ML: I think we all crave to be seen, wherever we are on the financial and class spectrum. And to be touched and to be loved. I can imagine that when you don’t have shelter or food, you don’t feel loved. Society is not loving you. We lost sight of the fact that we’re in this together. What GLIDE has taught me, and teaches this city at its most aspirational, and can teach the world, is that we’re in this together and we’re responsible for one another. That I think is redemption. GLIDE turns a life at a time, and then thinks about how to change those systems outside of it. I’m just radically inspired.
There’s this great line that I taught, from Psalm 118, which I call the San Quentin Psalm, which is the first time that I ever really taught it to people.
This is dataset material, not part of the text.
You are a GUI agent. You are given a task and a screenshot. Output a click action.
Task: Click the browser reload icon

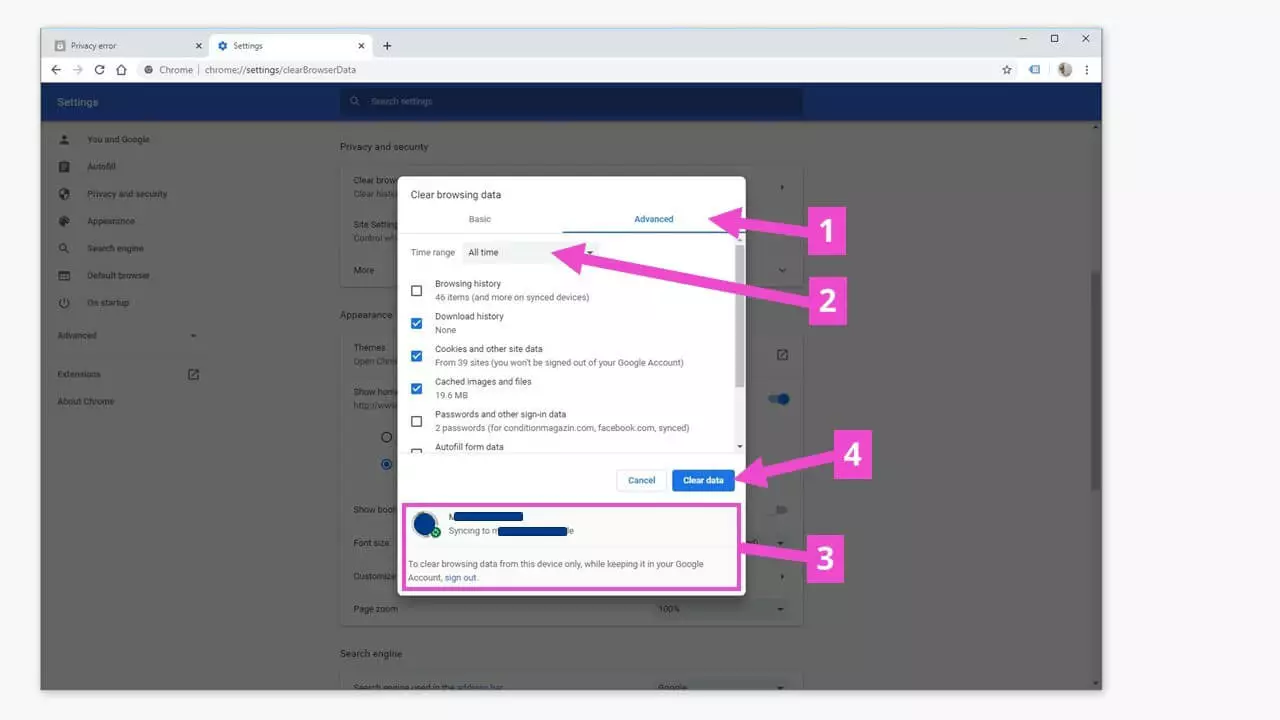click(99, 70)
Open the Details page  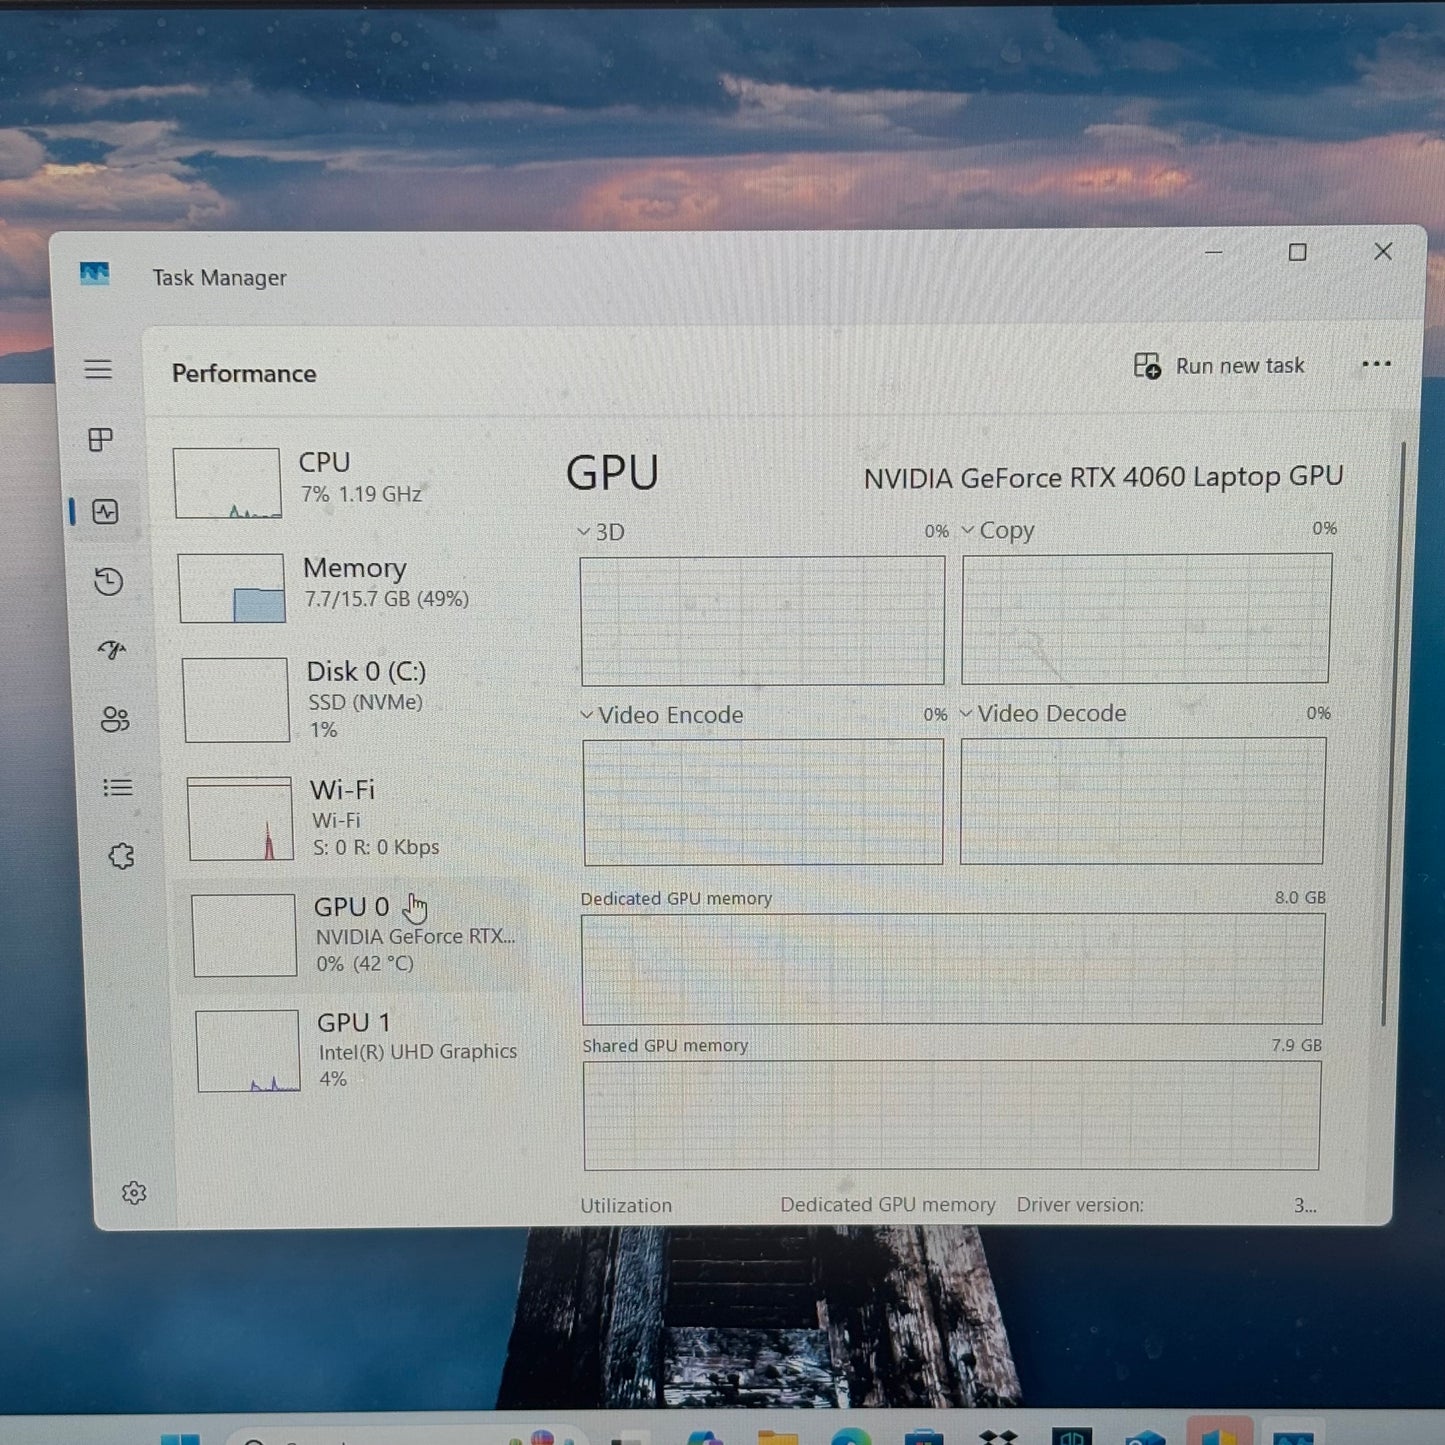(x=117, y=788)
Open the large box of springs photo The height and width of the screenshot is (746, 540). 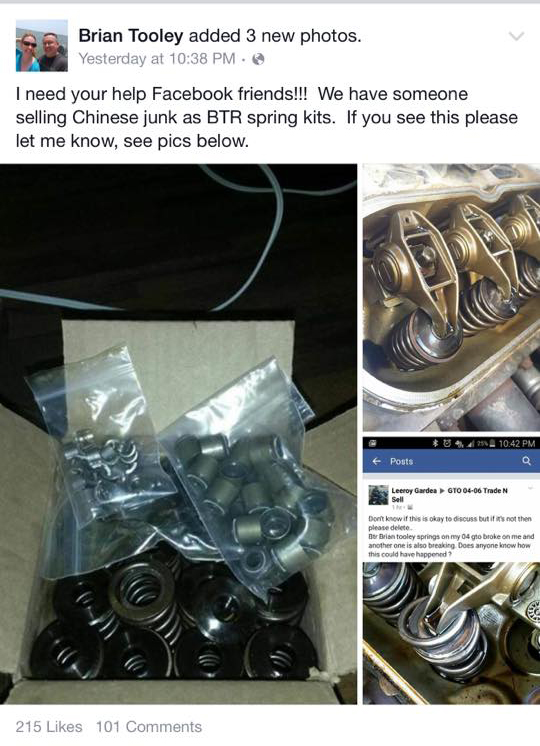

It’s about redemption and there’s a line in there: “The stone that was thrown out became the chief cornerstone for the temple.” When I taught it at San Quentin this guy said, Rabbi, that sounds like the way society treats us, as disposable stones. What the psalm teaches is this capacity to turn human beings. Why I love the Harm Reduction people is, I don’t know who, but I know some of them used to be on the street themselves. GLIDE gave them an opportunity to turn, they have turned their lives around, and now they are reaching back. I can think of nothing more powerful. It’s telling a new narrative. There are seeds of hope everywhere.
Rabbi Michael Lezak came to GLIDE in July 2017 after 14 years at Congregation Rodef Sholom in San Rafael, where he led the congregation in critical work on prison reform as well as engagement with local community groups and schools. At GLIDE, Michael is working to further GLIDE’s social justice mission—including our community education, advocacy, volunteer and justice initiatives—and to build on the involvement of the Bay Area Jewish community in GLIDE’s work.
Rabbi Lezak will be speaking at Sunday Celebration on February 11, March 18, and May 20.